Dans une cave, un garage ou un parking, il peut être tentant de vouloir installer une prise de courant ou une source d’éclairage. Et tant qu’à faire, autant se raccorder au circuit électrique des parties communes.
À l’assemblée générale de se prononcer
Ce type de raccordement réalisé à l’initiative d’un copropriétaire est illégal et présente des risques importants s’il n’est pas effectué par un professionnel.
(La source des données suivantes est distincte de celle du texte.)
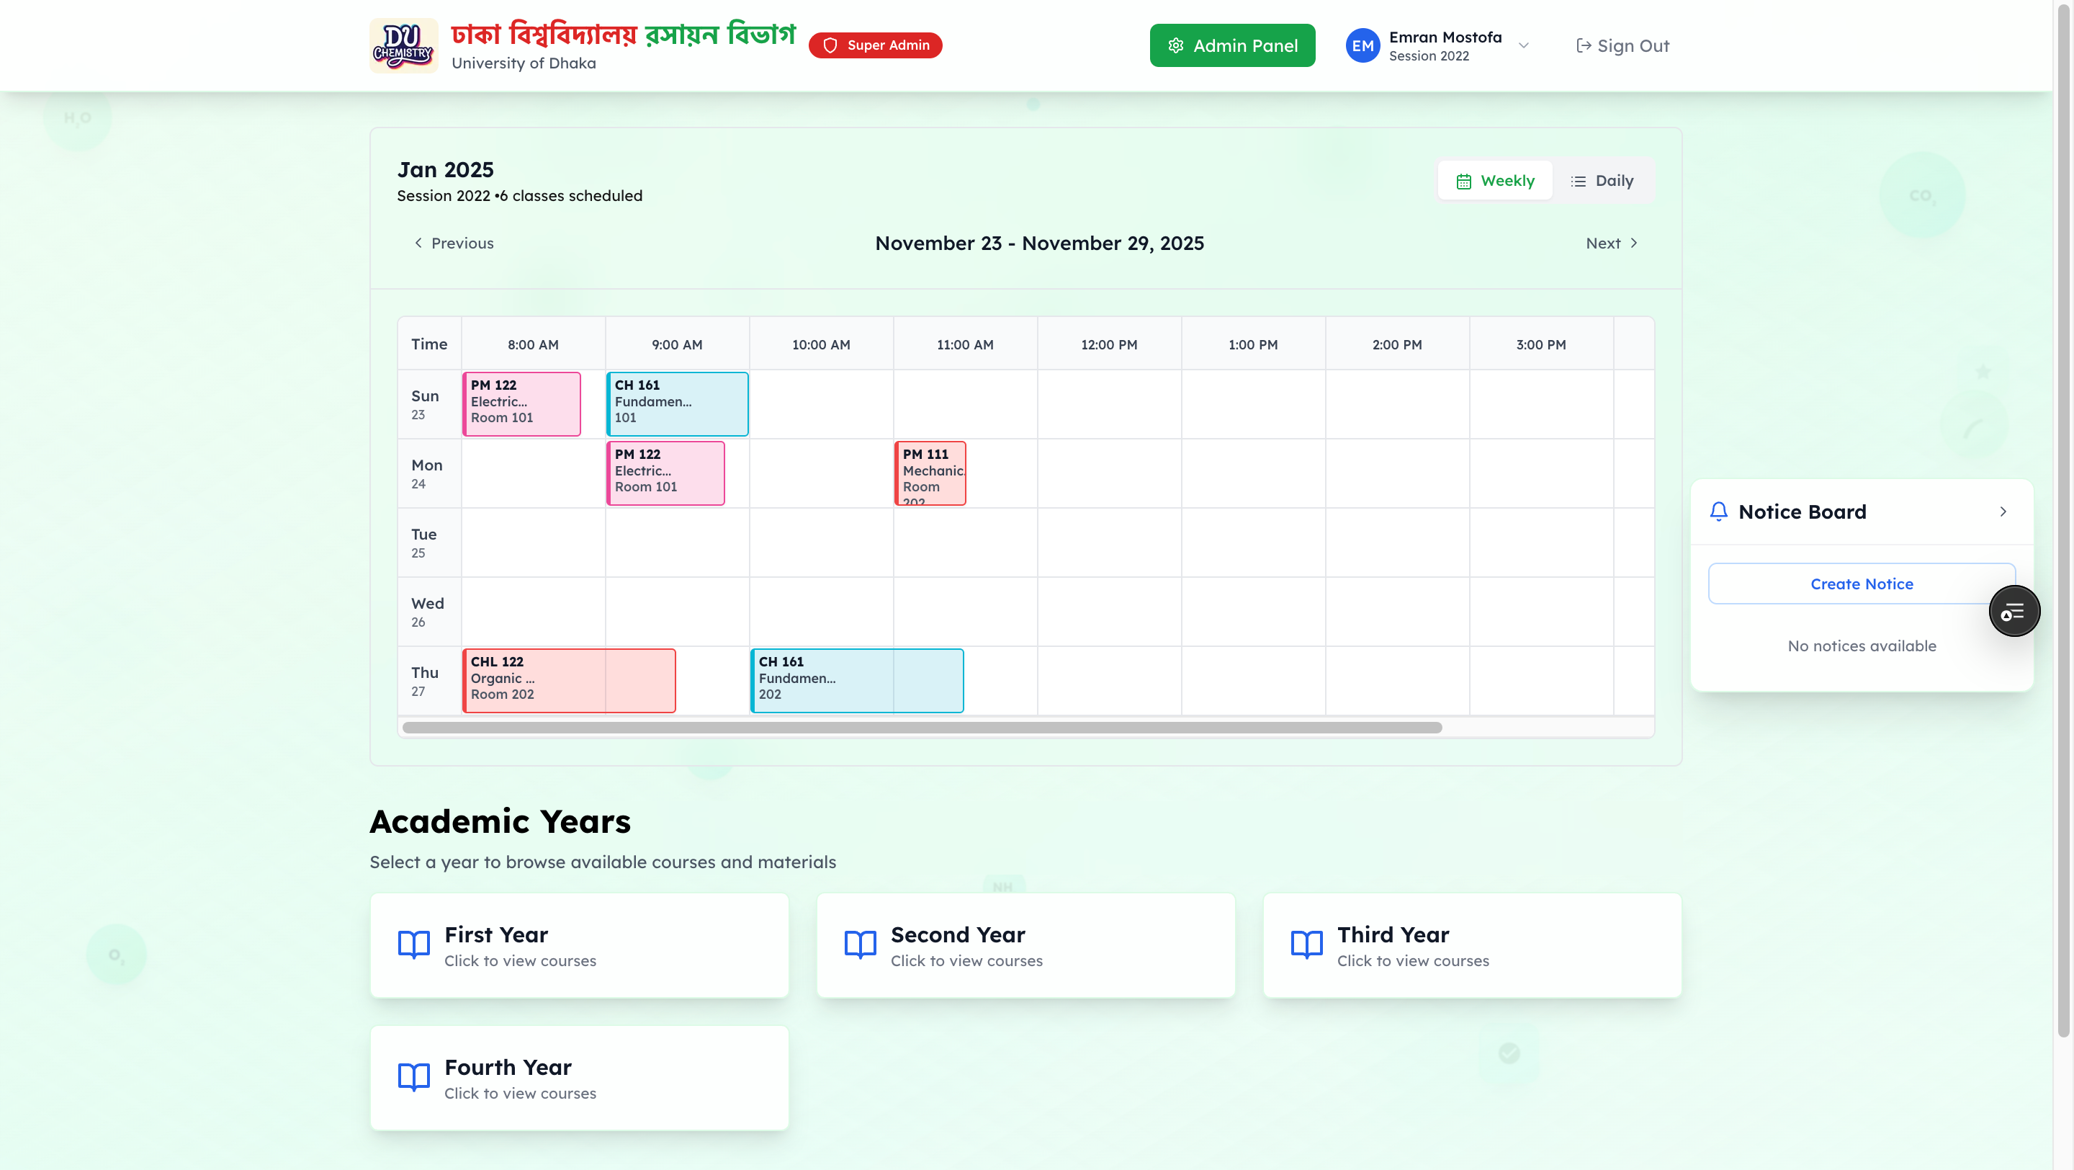
Task: Expand the Notice Board chevron
Action: 2003,511
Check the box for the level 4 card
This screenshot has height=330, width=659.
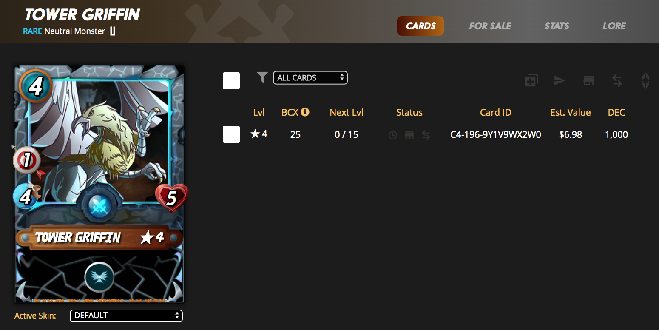231,134
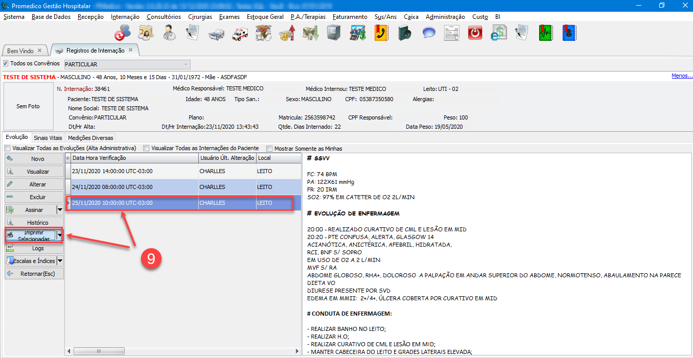Open the Faturamento menu
The height and width of the screenshot is (358, 693).
click(x=350, y=17)
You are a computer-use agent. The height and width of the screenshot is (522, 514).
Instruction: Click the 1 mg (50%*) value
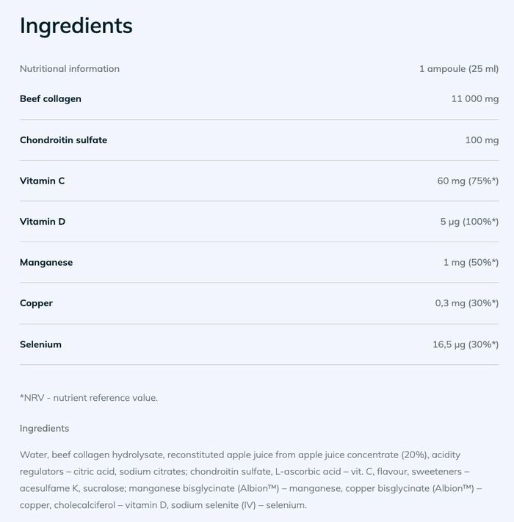pyautogui.click(x=471, y=263)
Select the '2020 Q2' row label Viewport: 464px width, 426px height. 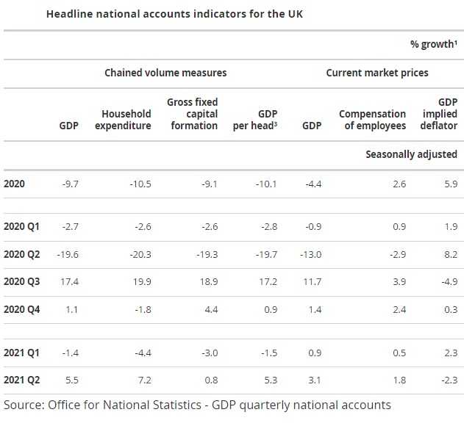click(22, 254)
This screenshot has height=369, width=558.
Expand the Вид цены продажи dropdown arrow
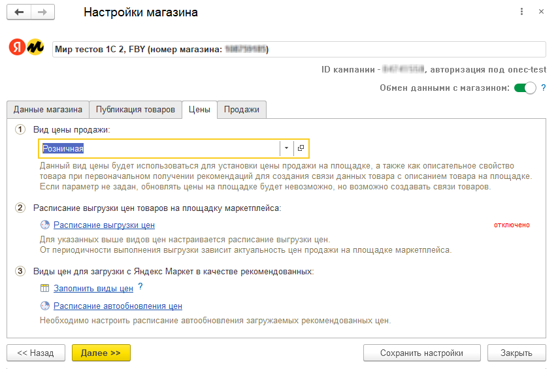tap(286, 148)
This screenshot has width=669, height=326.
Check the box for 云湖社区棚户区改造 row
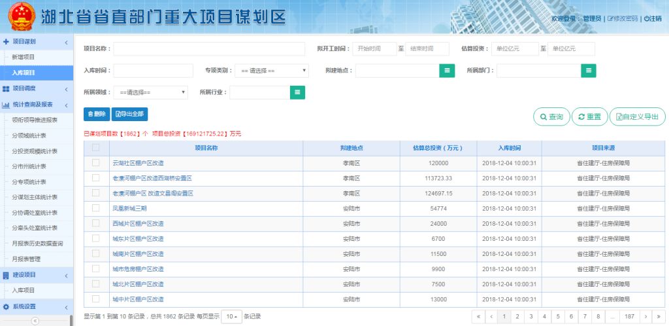[x=96, y=162]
Un branchement mal isolé peut provoquer un court-circuit, voire un incendie, engageant potentiellement la responsabilité du syndicat des copropriétaires. Il peut également entraîner des surcharges, des pannes et des litiges liés aux consommations.
Une telle installation ne peut être envisagée qu’avec l’accord préalable de l’assemblée générale, que ce soit pour un raccordement aux parties communes ou au compteur individuel. Dans tous les cas, l’intervention d’un professionnel – et si nécessaire de l’architecte de l’immeuble – est indispensable pour garantir la sécurité des travaux.
Au juge de trancher
En cas d’infraction, le syndic doit mettre en demeure le copropriétaire de supprimer l’installation. À défaut d’exécution, il peut saisir le tribunal des référés pour l’y contraindre.
À l’inverse, un juge peut exceptionnellement autoriser un raccordement au compteur privatif malgré un refus en assemblée générale, à condition que les travaux, notamment le passage des câbles en parties communes, soient réalisés sous contrôle d’un professionnel (architecte).